Laptop Proliferation

Aug. 17, 2025

I try not to talk about my professional life here unless it’s relevant, but I spent almost 30 years working in Information Technology. Working in IT meant I would collect things like cables, and connectors, PC parts, and on occasion, whole laptops. This collection of computer junk was in addition to my collection of ham radio junk. The last few years have seen a lot of changes that have caused me to move my junk more than once. Nothing tells you that you have too much stuff quite like moving all of your stuff. I am working my way through this pile of junk. The goal is to either get something working, or get rid of it.

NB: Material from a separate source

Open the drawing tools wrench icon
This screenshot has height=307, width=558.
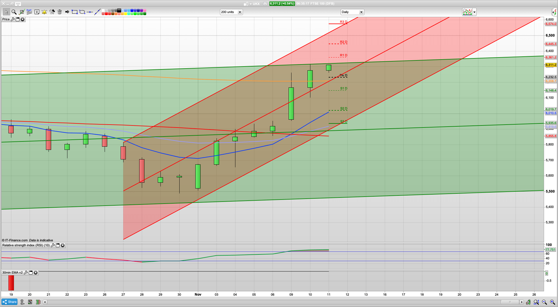pyautogui.click(x=52, y=12)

One of the things that I have a lot of is laptops. I am from the old Unix school of “do one thing, but do it very well” thought. I don’t like to write school papers [or blog posts] on the same laptop that I play video games on, and I don’t like to do radio stuff on the same laptop that I program radios on. This means that in addition to the laptops that I use for other aspects of my life, I also have two laptops for ham radio. I use one for operating, and one for programming radios.

Why are there two of them?

Anyone who has used a handheld radio from China has probably had to load a sketchy radio app onto a PC. No, I don’t think that the Chinese government is spying on us through ham radio. As a former IT Professional, I have done a lot of work with janky software, and Radioddity is some of the jankiest software in existence. So rather than enable unsigned drivers on a laptop that I care about, I have an old Windows laptop that I use stricty for programming radios. It’s an old Core 2 Duo with 2 gigs of RAM. I got a stack of them from a friend, a UFOologist who buys pallets of old government equipment. I have interesting friends. It just barely runs Windows 10. I realize that not everyone is as fortunate as I am when it comes to computer hardware. Information security and privacy aren’t luxuries, but the time, skill, and equipment that they require often put them out of the reach of most people.

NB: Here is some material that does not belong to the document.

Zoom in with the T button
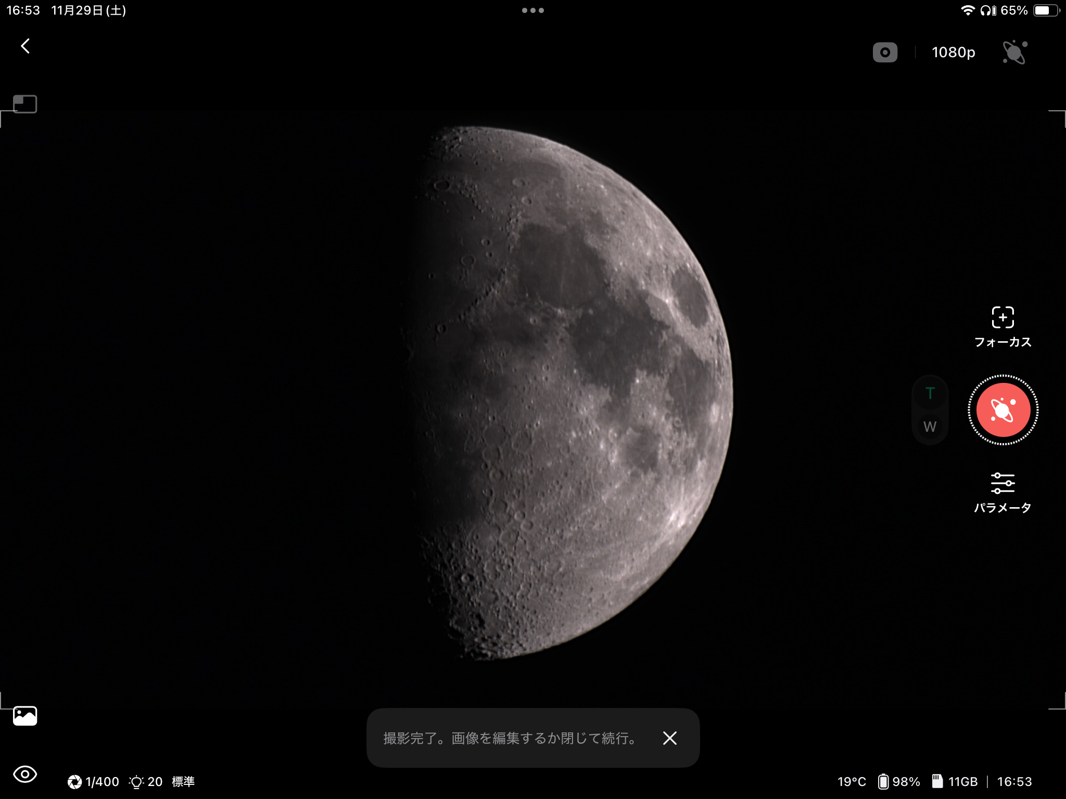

The other is an Evolve III Maestro 11.6" which is a cheap laptop, of slightly better specs. It’s the darling of ham radio Youtube because it runs off of 12v DC natively, meaning it is dead simple to charge it in the field from a battery or a solar panel. I have it running Ubuntu Mate currently, but I am going to upgrade to 73 Linux. The Evolve laptop is still a work in progress. It needs a GPS dongle (for positioning information) and a TNC (for digital modes) to be fully capable. My goal is to begin with a Software Defined Radio and an antenna for HF, and to then add the tranceiver, the most expensive bit, for the very last purchase. Somewhere in there I need to figure out how to decode digital modes with an SDR.

The other activity, adjacent to programming radios, is loading or flashing old mobile phones. I use older refubished smart phones as emergency phones with offline map and navigation apps. I am a big fan of OSMand for offline navigation. It’s not as good as Google or Apple for turn-by-turn directions, but it is great for loading tons of data onto an SD card for terrain information. I also seem to collect old smartphones as well, so I they too are on the “get it working or get rid of it” list. I will write more about that process when I get started doing it.

What about the others

One of my laptops has a screen that quit working. So I removed the screen entirely, and I use it as a kind of Intel PC variant of the Raspberry Pi 400. Except mine is bigger, more powerful and uses far more electricity, and can’t run Linux. It also gets super hot, which cats love. The fun thing about a laptop with no lid is that the keyboard is not protected from paws. My “decaptitated laptop” locks me out whenever a cat has tapdanced on the keyboard. I have it plugged into a damaged Dell monitor that fell off of a desk at a previous employer.

The editor in chief, asleep at the wheel

I have managed to donate a couple of laptops to friends who needed them. Those that remain, assuming I can get them working, will go to the Cincinnati Computer Cooperative.